Excerpt provided -

>> Start

In this work, to enhance the adaptive and dynamic performance of MVDE, a new adaptive scaling factor is proposed. The values of random variables which are generated from two different probability distributions: cosine and logistic distributions are used to update the scale factor of each individual for each generation.

Proposed distributions

The two parametric distributions with different thicknesses tails which can be identified completely are cosine and logistic distributions. Depending on the development of optimization operation, the probability of selecting each random generator is proposed.

In the first generations, F has a value with a high probability to be produced according to the cosine distribution. On the other hand, at the end of optimization, the probability of utilizing the logistic distribution is increased. Hence, both of these distributions are used simultaneously. Certainly, small and large values of independent variables can be generated from each random distribution (i.e., symmetrical bell shaped distributions). Therefore, the control of the exploration (with large values) and the exploitation (with small values) are attempted to be supported by this proposed scheme for controlling the exploration– exploitation balance.

>> End

Task instructions -
[a] In the passage on the adaptive scaling factor, which two probability distributions generate the random values used to update each individual's scale factor?
[b] Copy verbatim the stretch of the passage on the adaptive scaling factor from "Proposed distributions" through "generator is proposed.".
Rely solely on the passage on the adaptive scaling factor.

Stored rows -

>> Start

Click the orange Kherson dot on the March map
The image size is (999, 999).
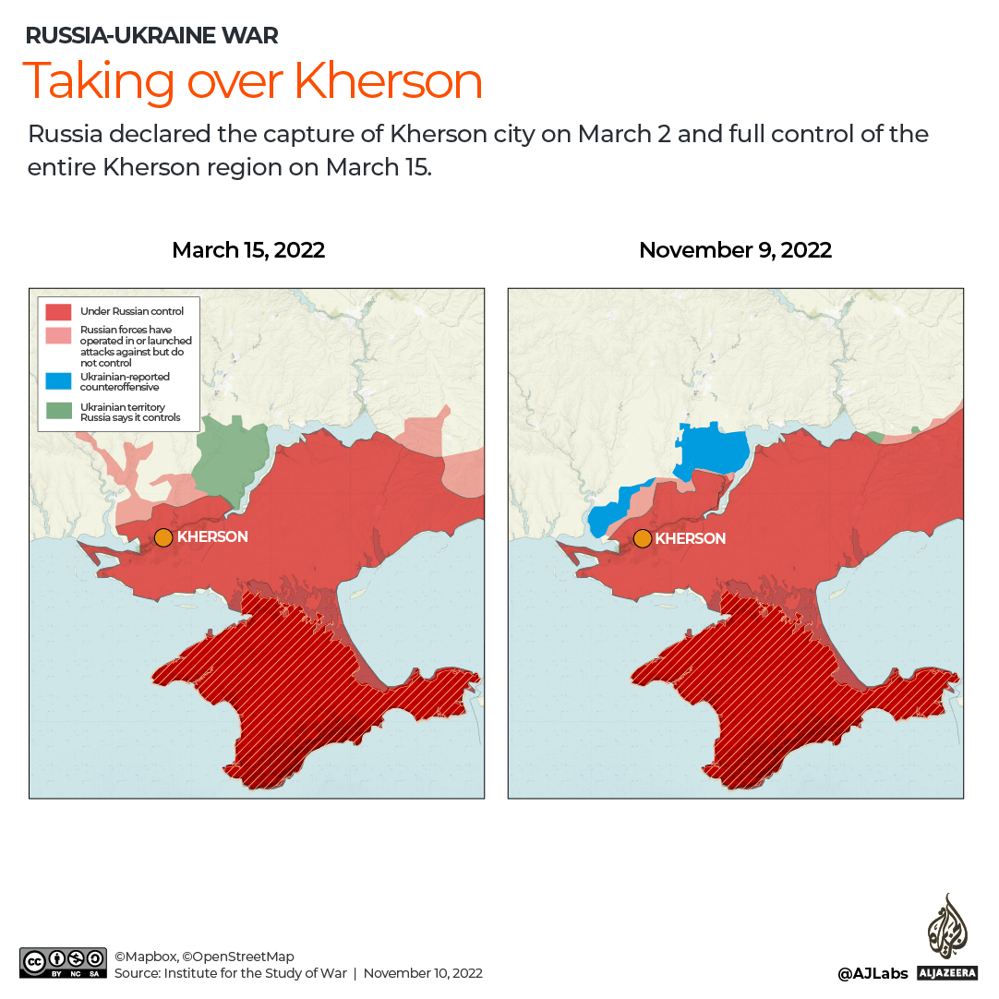pos(163,537)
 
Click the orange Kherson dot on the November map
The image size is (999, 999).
pos(642,539)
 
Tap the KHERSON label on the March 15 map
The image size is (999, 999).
pos(212,537)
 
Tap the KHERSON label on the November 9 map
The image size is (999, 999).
pos(691,539)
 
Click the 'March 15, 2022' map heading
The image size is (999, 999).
pos(248,250)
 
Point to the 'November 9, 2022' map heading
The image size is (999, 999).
pos(735,250)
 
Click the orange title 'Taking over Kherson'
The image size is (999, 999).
pos(252,81)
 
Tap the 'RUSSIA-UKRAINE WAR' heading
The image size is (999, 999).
pos(151,36)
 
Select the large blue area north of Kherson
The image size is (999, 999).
pos(714,449)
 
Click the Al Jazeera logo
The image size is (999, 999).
pos(946,936)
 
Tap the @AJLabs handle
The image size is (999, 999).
pos(873,973)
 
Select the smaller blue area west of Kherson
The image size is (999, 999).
pos(610,512)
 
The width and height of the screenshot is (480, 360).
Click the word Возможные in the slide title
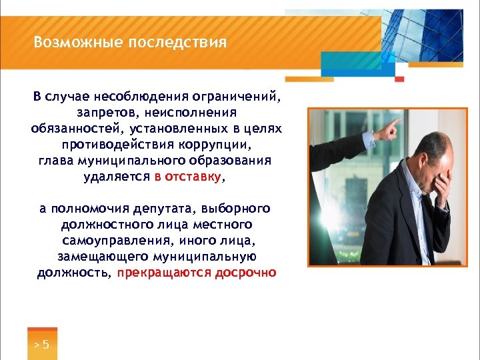point(67,43)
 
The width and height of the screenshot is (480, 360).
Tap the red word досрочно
point(245,273)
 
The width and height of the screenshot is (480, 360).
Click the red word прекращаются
point(164,273)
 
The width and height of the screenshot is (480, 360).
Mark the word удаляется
point(117,177)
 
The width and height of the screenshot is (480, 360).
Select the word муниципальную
point(205,257)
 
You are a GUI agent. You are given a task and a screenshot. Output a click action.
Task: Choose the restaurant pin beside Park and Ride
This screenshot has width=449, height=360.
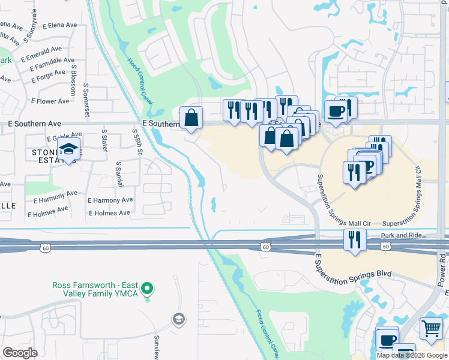click(355, 240)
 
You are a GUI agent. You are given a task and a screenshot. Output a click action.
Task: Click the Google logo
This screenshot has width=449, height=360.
click(20, 353)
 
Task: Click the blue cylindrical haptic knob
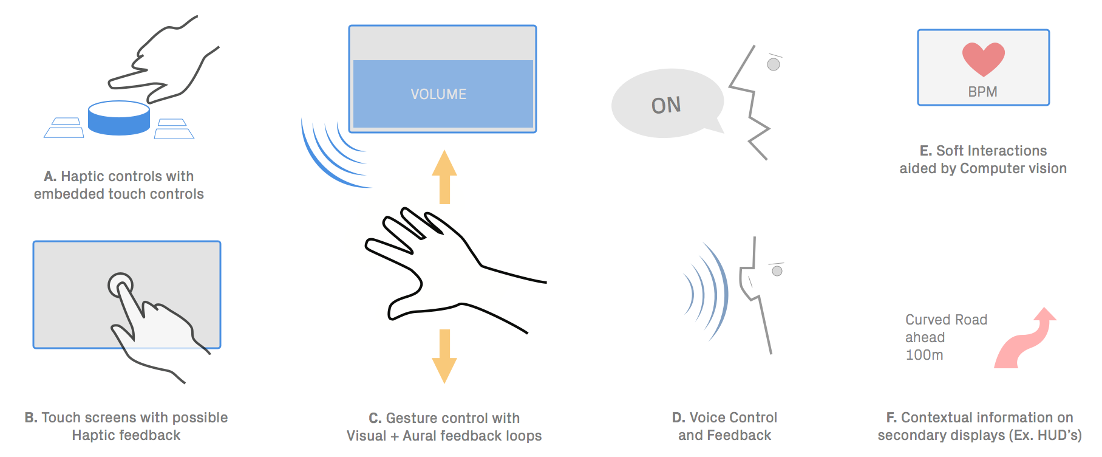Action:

>> End

Results -
[a] The cosine and logistic distributions.

[b]
Proposed distributions

The two parametric distributions with different thicknesses tails which can be identified completely are cosine and logistic distributions. Depending on the development of optimization operation, the probability of selecting each random generator is proposed.